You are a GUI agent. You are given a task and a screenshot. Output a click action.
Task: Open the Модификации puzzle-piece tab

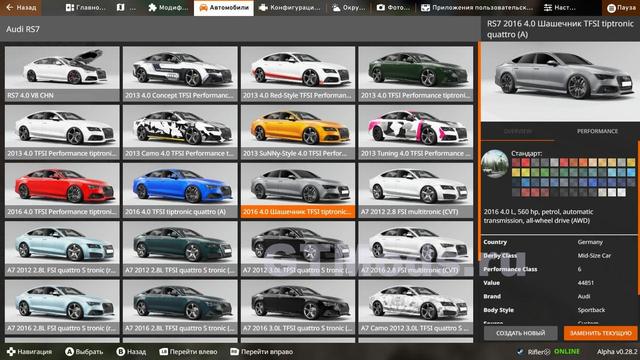pyautogui.click(x=168, y=8)
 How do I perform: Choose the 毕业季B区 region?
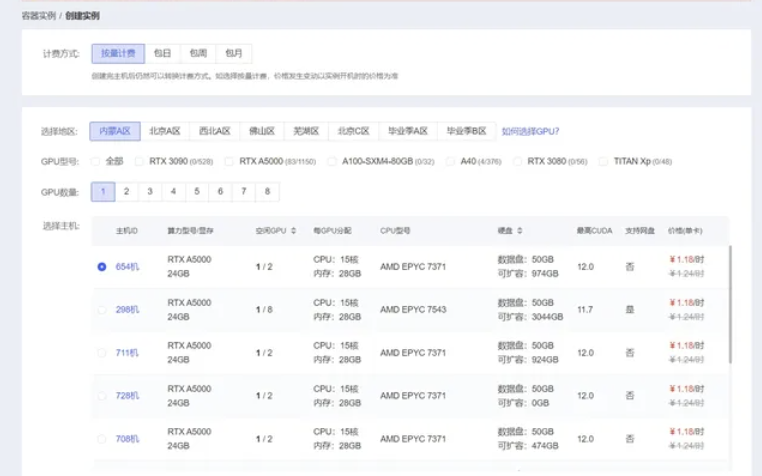pos(466,131)
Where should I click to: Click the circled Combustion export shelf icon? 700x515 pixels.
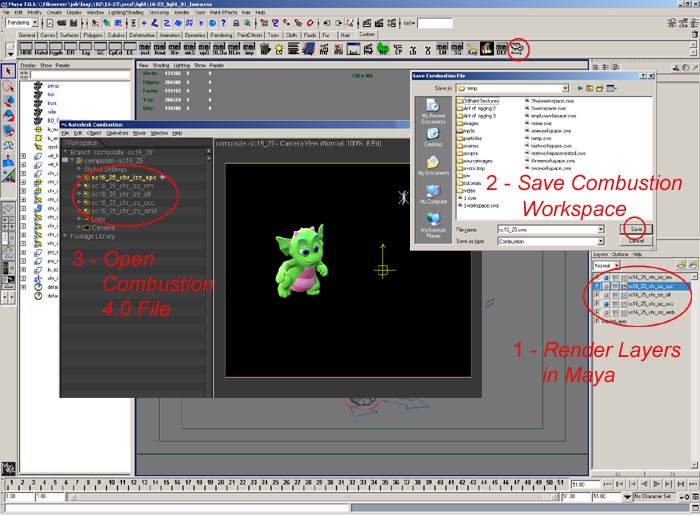518,47
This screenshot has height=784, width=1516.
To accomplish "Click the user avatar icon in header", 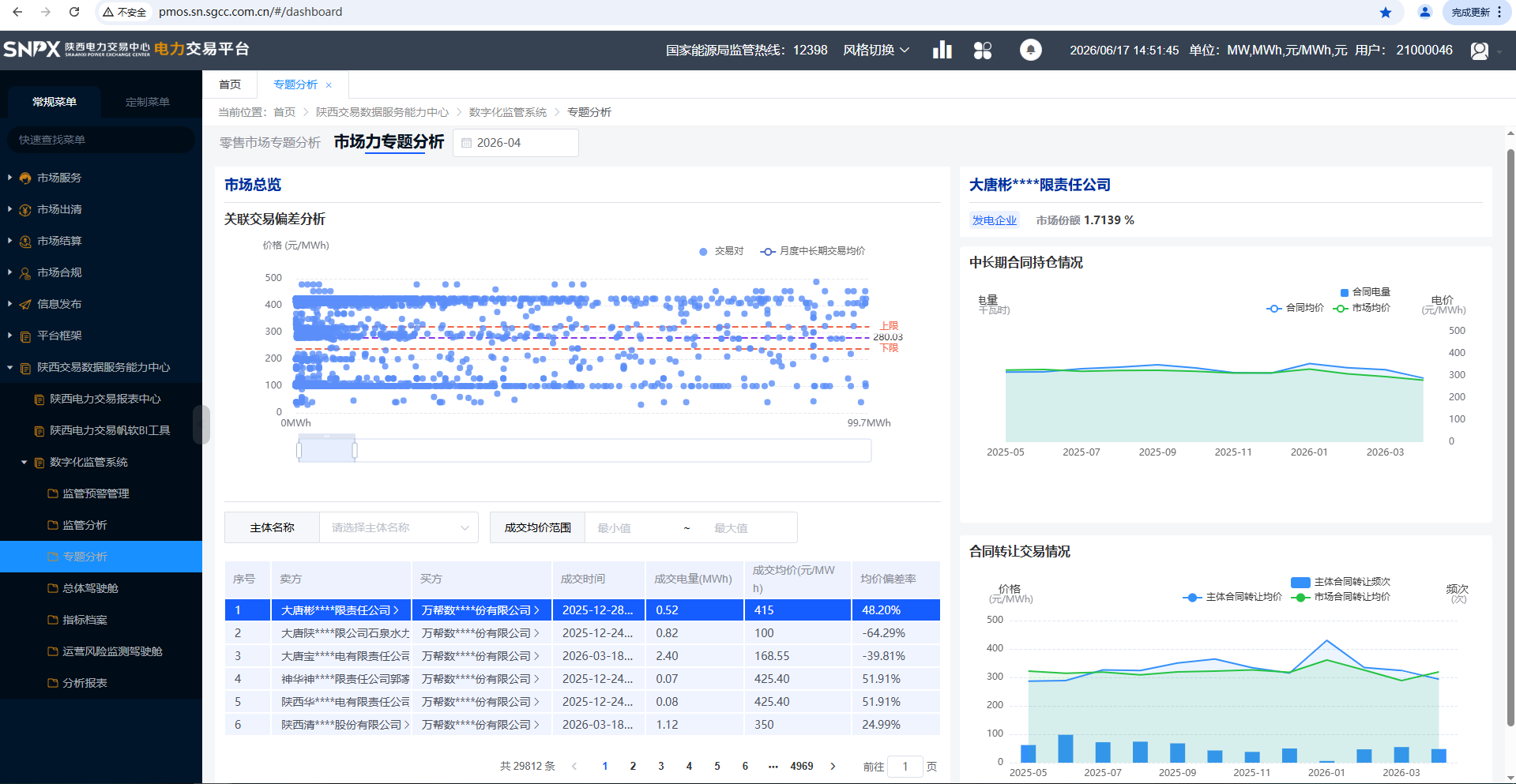I will 1479,51.

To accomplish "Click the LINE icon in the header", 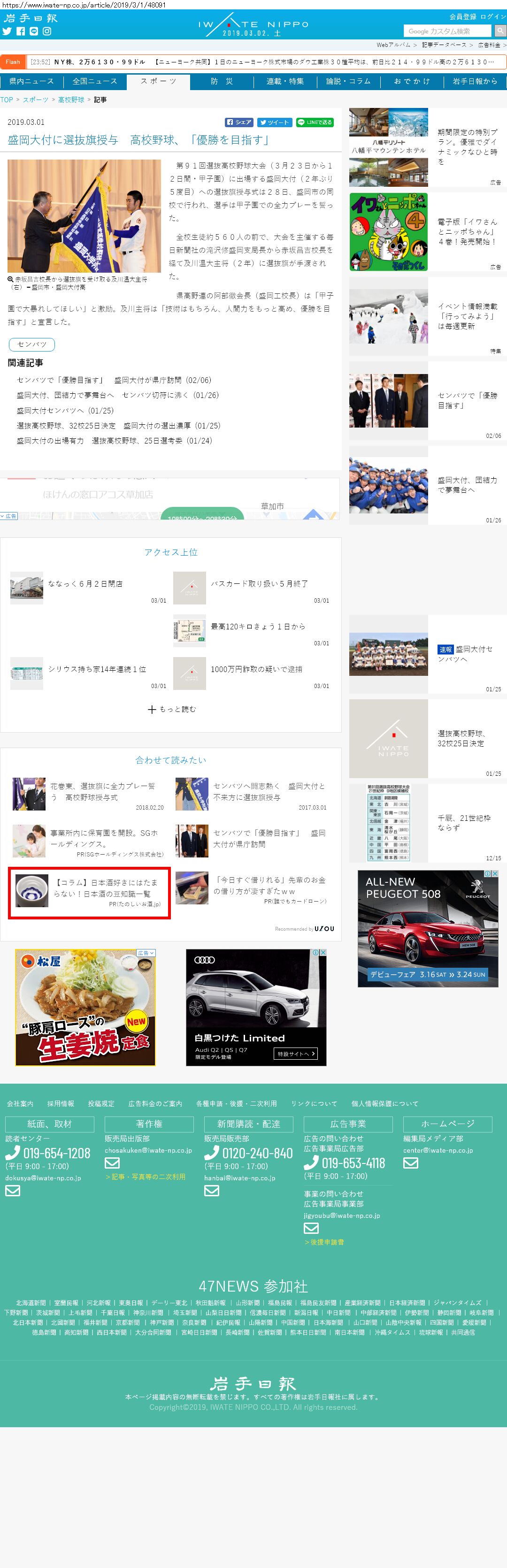I will click(x=33, y=31).
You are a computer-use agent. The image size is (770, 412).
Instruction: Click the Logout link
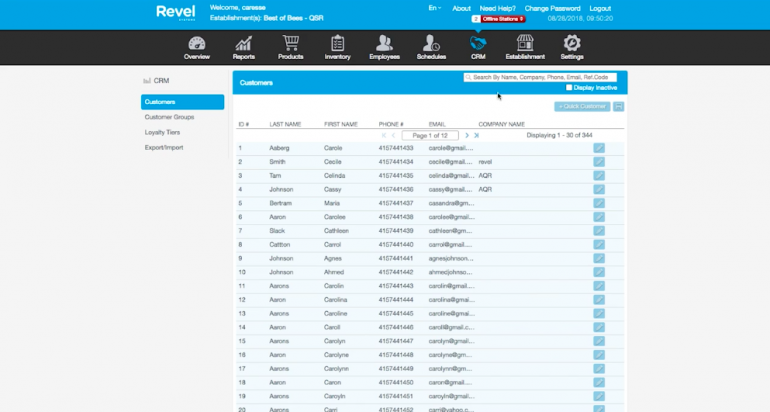tap(601, 8)
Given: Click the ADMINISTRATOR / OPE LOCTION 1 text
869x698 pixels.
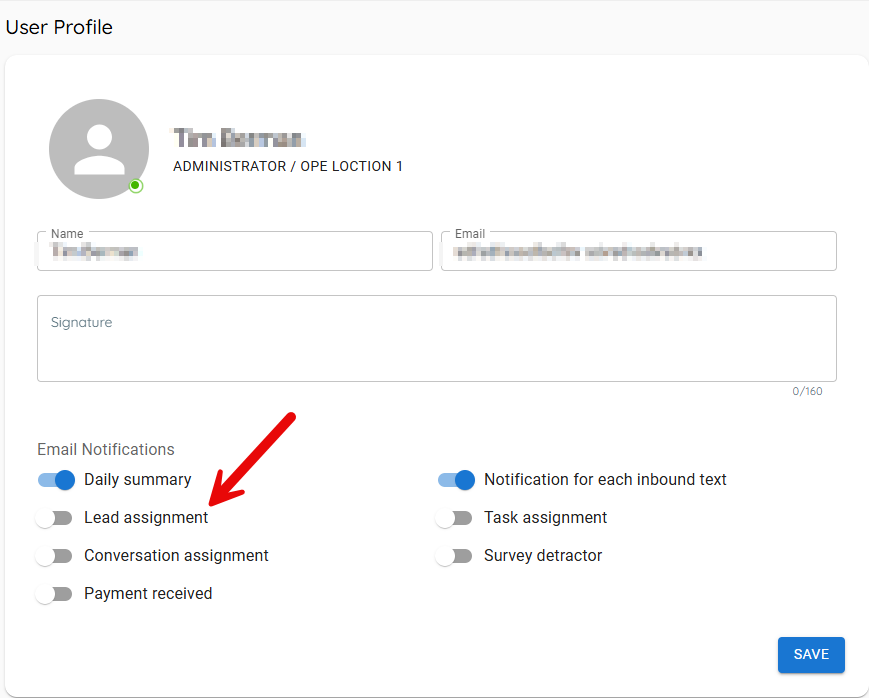Looking at the screenshot, I should 288,166.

What to produce:
In the listing above, find every line with the word "agent" and copy it.

Result for this exercise:
You are a GUI agent. You are given a task and a screenshot. Output a click action.
You are a computer-use agent. The image size is (770, 412).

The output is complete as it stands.